Flip-flop - is this kindergarten?
One of the most amazing things about this campaign is the way Bush has made - or tried to make - the big lie about "flip-flopping" stick. This is not an error in judgment on the part of the president - it is a lie and he knows it. What's more, the evidence clearly shows he is the flip-flopper in chief.
And when you start pointing out that last, the campaign sounds like a couple of kindergarteners arguing at recess. "You"re a flip-flopper. No, you're a flip-flopper." Now Bush is trying to use it in regards to Iraq. Rather than face the issues he claims Kerry has taken so many positions on Iraq he doesn't know what they are.
Anyone who has watched five minutes of news laterly could help him out, but as this columnist says:
"Yet taken as a whole, Kerry has offered the same message ever since talk of attacking Iraq became a national conversation more than two years ago. "
That position is simple:
1. He voted to give the president the authority to go to war. That, in effect, gave Bush a big bargaining chip to use to constrain Hussein. It is NOT, as the president in his kindergarten reasoning tries to point out, a vote to go to war.
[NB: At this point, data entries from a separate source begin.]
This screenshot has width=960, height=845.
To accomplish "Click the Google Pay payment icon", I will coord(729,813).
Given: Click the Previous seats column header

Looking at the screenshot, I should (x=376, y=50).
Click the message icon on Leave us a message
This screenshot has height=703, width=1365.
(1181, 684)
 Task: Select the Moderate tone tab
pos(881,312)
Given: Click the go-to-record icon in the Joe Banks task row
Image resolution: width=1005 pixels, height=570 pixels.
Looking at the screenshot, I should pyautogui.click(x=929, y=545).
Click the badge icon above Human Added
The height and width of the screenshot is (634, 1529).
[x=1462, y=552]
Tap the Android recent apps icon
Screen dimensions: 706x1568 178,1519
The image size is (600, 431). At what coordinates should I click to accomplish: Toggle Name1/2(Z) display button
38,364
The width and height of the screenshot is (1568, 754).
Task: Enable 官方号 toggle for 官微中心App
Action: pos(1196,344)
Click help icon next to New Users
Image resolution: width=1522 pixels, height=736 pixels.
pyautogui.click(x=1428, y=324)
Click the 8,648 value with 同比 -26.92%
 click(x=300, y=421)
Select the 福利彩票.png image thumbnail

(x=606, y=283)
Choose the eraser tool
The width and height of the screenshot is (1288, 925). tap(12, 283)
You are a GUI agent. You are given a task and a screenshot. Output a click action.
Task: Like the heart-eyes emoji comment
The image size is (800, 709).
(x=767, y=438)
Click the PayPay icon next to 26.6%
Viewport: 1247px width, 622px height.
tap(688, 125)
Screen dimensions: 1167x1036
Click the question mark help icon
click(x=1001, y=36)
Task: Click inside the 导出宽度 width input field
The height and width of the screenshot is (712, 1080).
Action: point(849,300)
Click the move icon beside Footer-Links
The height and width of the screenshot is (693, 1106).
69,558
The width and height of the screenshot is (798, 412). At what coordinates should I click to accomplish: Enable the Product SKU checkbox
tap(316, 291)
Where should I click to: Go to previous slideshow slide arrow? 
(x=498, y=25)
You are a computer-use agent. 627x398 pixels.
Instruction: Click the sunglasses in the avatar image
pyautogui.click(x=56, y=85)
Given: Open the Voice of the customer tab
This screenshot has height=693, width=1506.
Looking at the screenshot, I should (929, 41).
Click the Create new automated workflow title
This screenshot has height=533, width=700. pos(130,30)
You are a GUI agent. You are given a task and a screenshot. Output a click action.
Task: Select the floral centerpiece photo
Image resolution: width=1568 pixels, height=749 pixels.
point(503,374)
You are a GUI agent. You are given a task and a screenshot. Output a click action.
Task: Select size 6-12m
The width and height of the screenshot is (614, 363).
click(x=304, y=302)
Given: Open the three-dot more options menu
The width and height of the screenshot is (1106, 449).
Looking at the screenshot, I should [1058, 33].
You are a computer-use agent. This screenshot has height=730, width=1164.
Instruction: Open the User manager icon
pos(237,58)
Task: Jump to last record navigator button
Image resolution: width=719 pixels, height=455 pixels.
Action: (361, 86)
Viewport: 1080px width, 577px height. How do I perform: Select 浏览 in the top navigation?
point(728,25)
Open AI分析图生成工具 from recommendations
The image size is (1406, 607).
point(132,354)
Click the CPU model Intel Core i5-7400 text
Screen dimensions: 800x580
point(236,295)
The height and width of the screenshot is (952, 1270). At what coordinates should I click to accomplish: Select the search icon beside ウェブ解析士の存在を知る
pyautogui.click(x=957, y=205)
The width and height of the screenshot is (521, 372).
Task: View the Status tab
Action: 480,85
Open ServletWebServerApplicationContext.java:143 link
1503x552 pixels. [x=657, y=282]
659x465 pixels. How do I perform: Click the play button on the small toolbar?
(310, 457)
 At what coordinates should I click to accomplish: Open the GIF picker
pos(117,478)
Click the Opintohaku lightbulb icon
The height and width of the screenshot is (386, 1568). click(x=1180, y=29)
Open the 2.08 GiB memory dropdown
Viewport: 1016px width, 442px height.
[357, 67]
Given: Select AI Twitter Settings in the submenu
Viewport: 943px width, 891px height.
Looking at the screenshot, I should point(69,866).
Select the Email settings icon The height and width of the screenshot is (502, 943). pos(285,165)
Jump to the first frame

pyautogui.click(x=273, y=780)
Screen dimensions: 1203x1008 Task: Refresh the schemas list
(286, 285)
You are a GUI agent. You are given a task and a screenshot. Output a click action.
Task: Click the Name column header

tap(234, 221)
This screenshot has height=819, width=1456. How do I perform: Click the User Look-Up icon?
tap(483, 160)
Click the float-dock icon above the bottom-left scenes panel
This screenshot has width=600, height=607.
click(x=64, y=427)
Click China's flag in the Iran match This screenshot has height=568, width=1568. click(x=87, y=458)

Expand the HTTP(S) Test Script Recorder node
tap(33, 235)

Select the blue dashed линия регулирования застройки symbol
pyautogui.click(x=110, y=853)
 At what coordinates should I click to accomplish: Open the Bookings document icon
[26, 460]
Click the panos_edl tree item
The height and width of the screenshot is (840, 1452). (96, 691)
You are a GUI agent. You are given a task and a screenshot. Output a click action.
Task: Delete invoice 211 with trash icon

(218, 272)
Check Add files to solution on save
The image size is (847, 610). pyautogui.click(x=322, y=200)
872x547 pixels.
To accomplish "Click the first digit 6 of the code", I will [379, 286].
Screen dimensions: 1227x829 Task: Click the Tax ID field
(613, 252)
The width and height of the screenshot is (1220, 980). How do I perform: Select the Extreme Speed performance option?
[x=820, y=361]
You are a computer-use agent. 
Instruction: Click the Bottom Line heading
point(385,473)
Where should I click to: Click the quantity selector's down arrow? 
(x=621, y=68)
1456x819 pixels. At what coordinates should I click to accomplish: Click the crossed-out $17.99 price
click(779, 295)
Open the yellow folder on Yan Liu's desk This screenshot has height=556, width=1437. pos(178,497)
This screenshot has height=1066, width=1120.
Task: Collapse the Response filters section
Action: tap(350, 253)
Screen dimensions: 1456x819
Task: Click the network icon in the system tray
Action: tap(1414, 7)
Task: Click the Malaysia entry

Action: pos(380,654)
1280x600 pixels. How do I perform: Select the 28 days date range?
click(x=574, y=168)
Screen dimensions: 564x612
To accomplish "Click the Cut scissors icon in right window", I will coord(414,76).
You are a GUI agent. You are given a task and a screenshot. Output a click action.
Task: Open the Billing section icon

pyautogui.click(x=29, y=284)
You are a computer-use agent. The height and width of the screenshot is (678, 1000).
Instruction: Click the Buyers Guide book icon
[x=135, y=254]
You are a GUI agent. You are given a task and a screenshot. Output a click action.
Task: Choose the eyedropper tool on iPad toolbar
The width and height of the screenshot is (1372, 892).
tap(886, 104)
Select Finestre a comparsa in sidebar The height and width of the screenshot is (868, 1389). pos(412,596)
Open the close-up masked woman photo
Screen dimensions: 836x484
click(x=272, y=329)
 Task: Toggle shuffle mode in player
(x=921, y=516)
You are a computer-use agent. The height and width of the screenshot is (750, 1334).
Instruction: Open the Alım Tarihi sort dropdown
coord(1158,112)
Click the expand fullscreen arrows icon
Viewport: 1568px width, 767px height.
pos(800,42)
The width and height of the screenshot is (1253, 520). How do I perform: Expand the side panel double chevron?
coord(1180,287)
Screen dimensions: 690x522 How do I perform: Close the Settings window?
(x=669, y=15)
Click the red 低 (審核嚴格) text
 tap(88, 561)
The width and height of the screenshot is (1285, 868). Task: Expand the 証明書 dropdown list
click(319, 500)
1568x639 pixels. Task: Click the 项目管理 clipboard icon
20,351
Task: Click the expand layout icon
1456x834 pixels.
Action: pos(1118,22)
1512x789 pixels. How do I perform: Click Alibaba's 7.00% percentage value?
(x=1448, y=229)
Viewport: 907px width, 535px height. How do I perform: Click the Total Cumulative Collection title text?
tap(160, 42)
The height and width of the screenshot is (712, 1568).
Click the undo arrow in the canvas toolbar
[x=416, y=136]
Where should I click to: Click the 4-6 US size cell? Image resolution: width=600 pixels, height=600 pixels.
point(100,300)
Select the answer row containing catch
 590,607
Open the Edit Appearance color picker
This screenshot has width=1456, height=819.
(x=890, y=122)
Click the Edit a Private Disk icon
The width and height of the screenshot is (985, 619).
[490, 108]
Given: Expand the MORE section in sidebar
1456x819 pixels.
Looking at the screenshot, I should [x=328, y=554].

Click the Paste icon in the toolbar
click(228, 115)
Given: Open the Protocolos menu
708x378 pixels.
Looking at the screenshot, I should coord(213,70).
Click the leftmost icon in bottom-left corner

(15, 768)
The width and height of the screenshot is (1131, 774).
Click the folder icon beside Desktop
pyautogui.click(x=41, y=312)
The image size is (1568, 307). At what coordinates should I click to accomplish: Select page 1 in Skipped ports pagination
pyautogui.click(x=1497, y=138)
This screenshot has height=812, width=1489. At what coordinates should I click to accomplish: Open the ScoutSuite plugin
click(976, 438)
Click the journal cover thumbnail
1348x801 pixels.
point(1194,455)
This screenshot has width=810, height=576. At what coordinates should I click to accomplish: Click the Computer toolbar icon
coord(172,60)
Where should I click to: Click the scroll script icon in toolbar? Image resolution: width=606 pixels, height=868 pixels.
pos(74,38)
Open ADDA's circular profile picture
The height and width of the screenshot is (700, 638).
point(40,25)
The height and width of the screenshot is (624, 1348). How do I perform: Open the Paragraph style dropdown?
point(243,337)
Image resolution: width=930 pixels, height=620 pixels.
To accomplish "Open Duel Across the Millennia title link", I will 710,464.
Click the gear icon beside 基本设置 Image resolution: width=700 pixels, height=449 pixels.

2. The authority thus given was conditional - war should be a last resort AND it should be done having built an international coalition.
It was obvious Bush considered war a first resort. There is plenty of evidence this was his intention from day one. And when he could not get the world to go along with thim, he went it alone. The only significant nation to join and stay with him was England. And they are the only country that has born a significant - though very minor - part of the cost in lives and dollars.
As Kerry points out, this is in stark contrast to the first Gulf War where Bush senior built a major coalition of major countries including all the major Arab countries. The dollar cost of that first war was born almost entirely by others, although it was again mostly our troops. But the dollar cost isn't important. Think of how different things would be if we had most of the Arab countries with us on this one - not to mention the rest of the world. Instead we are viewed as the "bullies," the bad guys, or worse, the murderers. This does nothing but strengthen the hand of fanatics like bin Laden.
Finally, Kerry's vote was based on intelligence involving weapons of mass destruction and links to bin Laden that have since proven false. Bush, with his childish inability to admit an error, says today that he would have gone to war anyways. Kerry says if he knew then, what he knows today, he would not have voted for the war.
Kerry's pposition his been consistent. He has changed emphasis. he has shouted louder. But the basic position hasn't changed.
The only thing more puzzling than applying the flip-flop label to this is the extent to which the press lets Bush get away with this - over and over again. The big lie does work.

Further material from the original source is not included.